[[ Provided text open ]]

His principal accomplishments include:
- Championed the Early Learning Collaborative Act of 2013, handled and negotiated the bill and helped secure Mississippi’s first ever investment in early childhood education
- Handled and negotiated the foster care reform bill in 2016 that moved foster care from the Department of Human Services and created the Department of Child Protection Services and helped secure the $34 million in funding to comply with the state’s federal court order
- Pushed the Department of Corrections in 2015 to end ineffective programs and adopt community-based alternatives in cognitive behavioral therapy for first-time, nonviolent offenders
- Handled the 2012 bill that created the Mississippi Dyslexia Therapy Scholarship to mandate dyslexia screening for all Mississippi students and create more opportunities for high-quality early intervention
While diverse across policy types, Toby’s accomplishments at the state level have been indicative of his relationship with his constituents in Hattiesburg, providing a direct impact on the people he serves.
In his work in the Mississippi Legislature, Toby Barker:
- Secured state resources, by working with Hattiesburg legislative delegation and local officials, to provide sidewalks and safe pathways for Hattiesburg Public School students around Woodley Elementary, Rowan Elementary, Hawkins Elementary and Hattiesburg High.
- Secured ongoing funding in the K-12 budget for technology upgrades at N.R. Burger Middle School and increased state funding for DuBard School and The Children’s Center for Communication and Development, both at Southern Miss.

[[ Provided text closed ]]
[[ Data segment open ]]

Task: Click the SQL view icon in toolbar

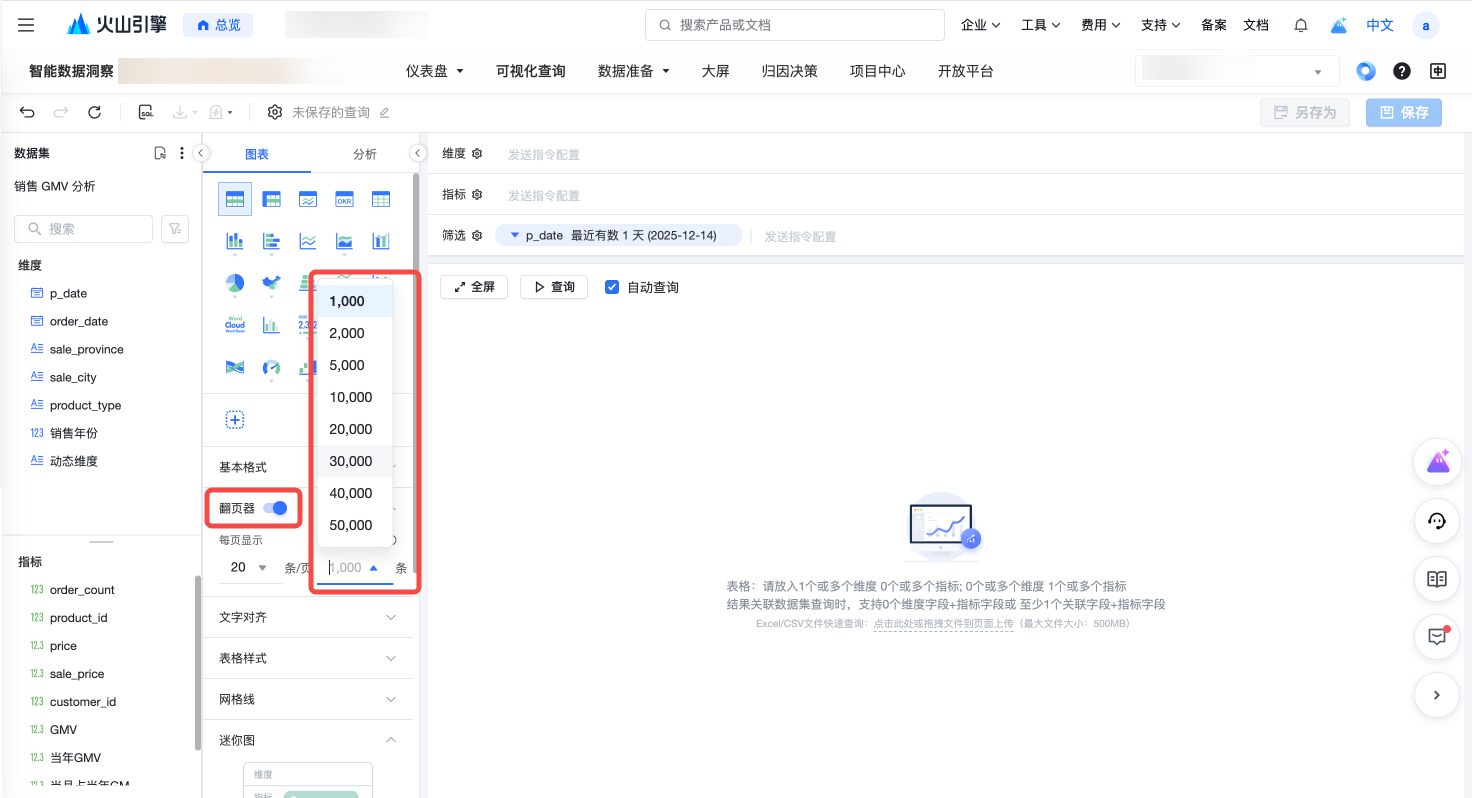Action: [146, 113]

[[ Data segment closed ]]

→ Questions:
• a. Could you translate this sentence from the text about Toby Barker's legislative record into Spanish: "While diverse across policy types, Toby’s accomplishments at the state level have been indicative of his relationship with his constituents in Hattiesburg, providing a direct impact on the people he serves."
• b. Which years does the text about Toby Barker's legislative record mention?
• c. Could you write the next part of the text about Toby Barker's legislative record, picking up after its last sentence?

→ Answers by item number:
• a. Aunque diversos en cuanto a tipos de políticas, los logros de Toby a nivel estatal han sido indicativos de su relación con sus electores en Hattiesburg, con un impacto directo en las personas a las que sirve.

• b. 2012, 2013, 2015, 2016

• c.
- Secured capital investment, by working with the Hattiesburg legislative delegation, for both the Hattiesburg Zoo and the Historic Eureka School Museum.
- Authored legislation that allowed the sale of the former Elam Arms residence hall and parking lot to spur the first commercial development for Midtown Hattiesburg.
- Successfully secured an additional $1.3 million in state appropriations needed for The University of Southern Mississippi’s insurance deductible after the 2013 tornado.
In addition to his many accomplishments, Barker has provided unwavering support for Hattiesburg’s educational and healthcare institutions.
Toby chaired the House Performance Based Budgeting Committee. In this role, he led the state’s adoption of evidence-based programs, strategic planning and performance budgeting. Working with Senate colleagues, he created the Seven Objectives of Quality Program Design, which has become part of the Legislature’s screening of new expenditures. Parts of these Seven Elements have been adapted for use in several state and local governments across the country.
As Mayor, Toby has proven the success of using a data-driven approach at the municipality level, and he continues to use it to solve local challenges.